I tire of congregations who settle on doing as little as they can. It’s like the student who asks what it takes to pass. He’ll do just that and no more. Why, he asks? I passed. That’s all that he is after. How different that is from the student who asks, “What does it take to get on the honor roll?” Both students can be in the same class, but it is easy to see the difference. They will listen differently. They will take notes and study differently. And they will push themselves differently. Just get by or do the best? There are congregations who are content to just get by. Lifeless worship. Dead sermons. Leaders who don’t lead. Members who are bored. Results in a congregation that just drifts. It’s not going anywhere. No thoughts to where we will be in the next decade. The common response is, “We’ll worry about that when we are there.” Churches that settle most times die. No growth. No hope. No out of the ordinary. No doing more than what is expected.
But when one catches a congregation that is doing more than is expected, what a breath of fresh air. What excitement. What encouragement. What connections. What love. One walks away with the feeling, this is the way it ought to be. Those places are rare. It takes a lot of work to be like that. Some just don’t want to put that energy and effort into making it like that. It takes planning. It takes hearts that want to do more than is expected. It takes vision. It takes a spirit of excellence. But when it all comes together, what a wonderful, wonderful result you find. God praised. Saints encouraged. Hope offered. The Bible explained. Love shared. The lost welcomed. The hurting cared for. The prodigals welcomed home. And everyone with a sense of God in their hearts.

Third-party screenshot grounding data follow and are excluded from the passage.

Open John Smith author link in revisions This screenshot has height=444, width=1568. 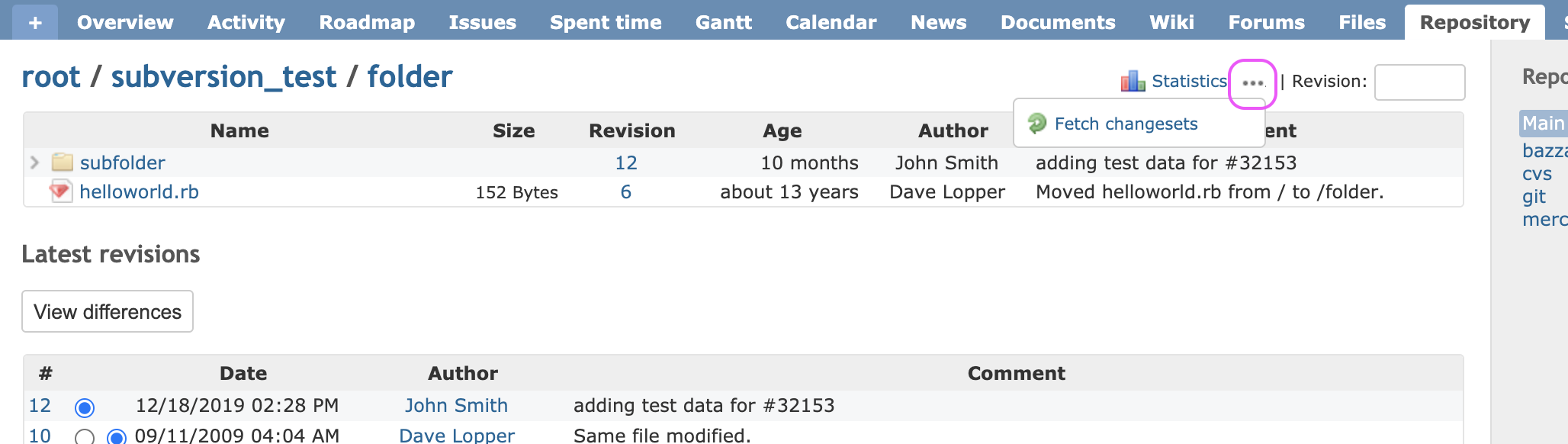pyautogui.click(x=456, y=405)
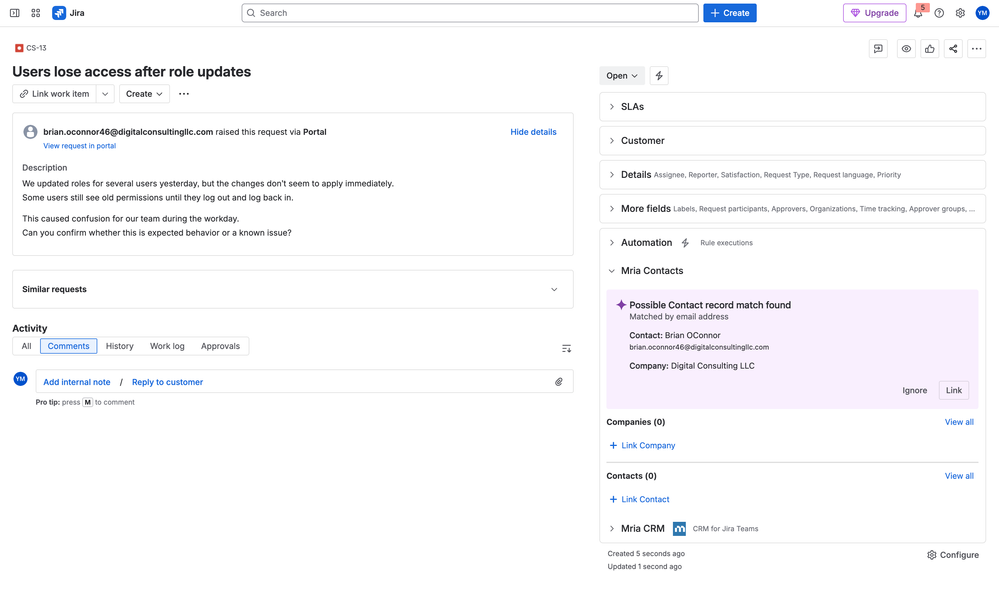Toggle watch with the eye icon
The height and width of the screenshot is (596, 999).
[906, 49]
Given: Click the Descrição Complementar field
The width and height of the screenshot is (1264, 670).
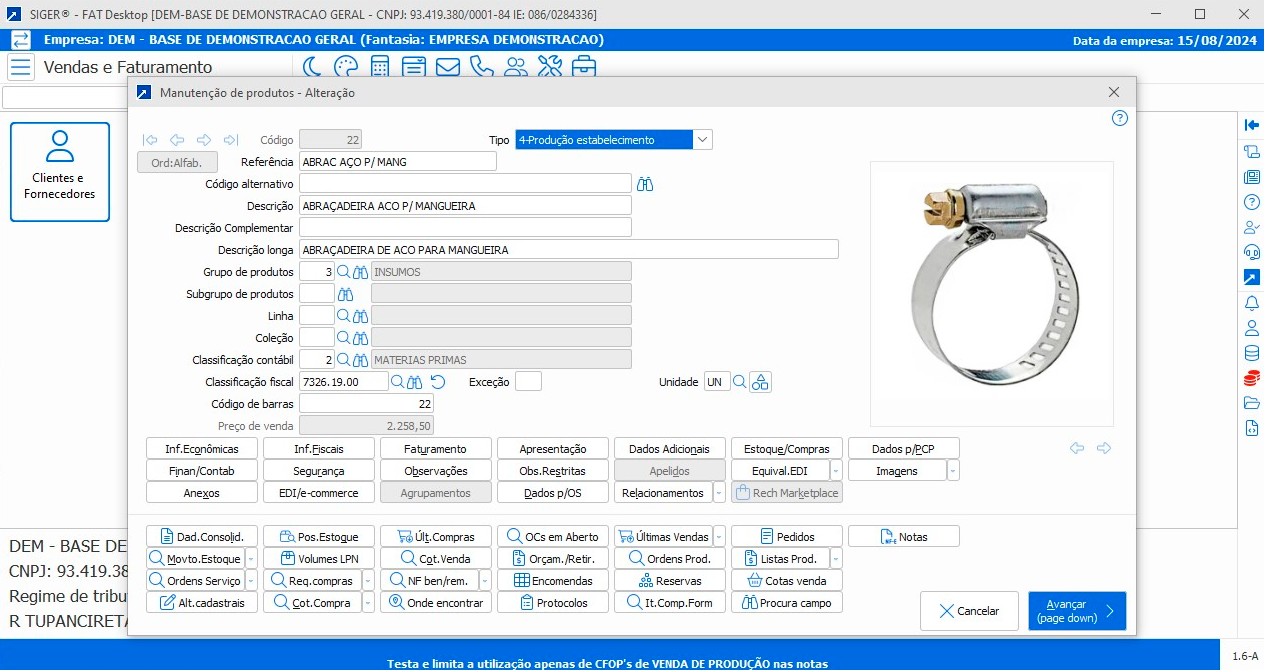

I know places just like this. It’s taken a lot to get them that way. They are doing more than what is expected. What a joy it is to be part of one. And last weekend, I found one like this in Ohio in a place called Kettering. Thumbs up to that group. Leaders who are learning. Deacons who serve. Members who love and are passionate about the Lord. It’s more than a breath of fresh air. It’s something that stays with a person. They reminded me of the congregation I call home. It’s hard to get all the cylinders to hit at the right time, but when they do, what a powerful, spiritual and meaningful experience and worship it is.
It all comes from doing more than what is expected. Preacher, are you doing more than what is expected? Elder, are you doing more than what is expected? Deacons, what about you? And, moms and dads and members, are we doing more than what is expected? When we do, then you’ll see things turn around.
Thanks, Kettering, you are doing more than what is expected! Don’t ever stop that! You are an example to the rest of us.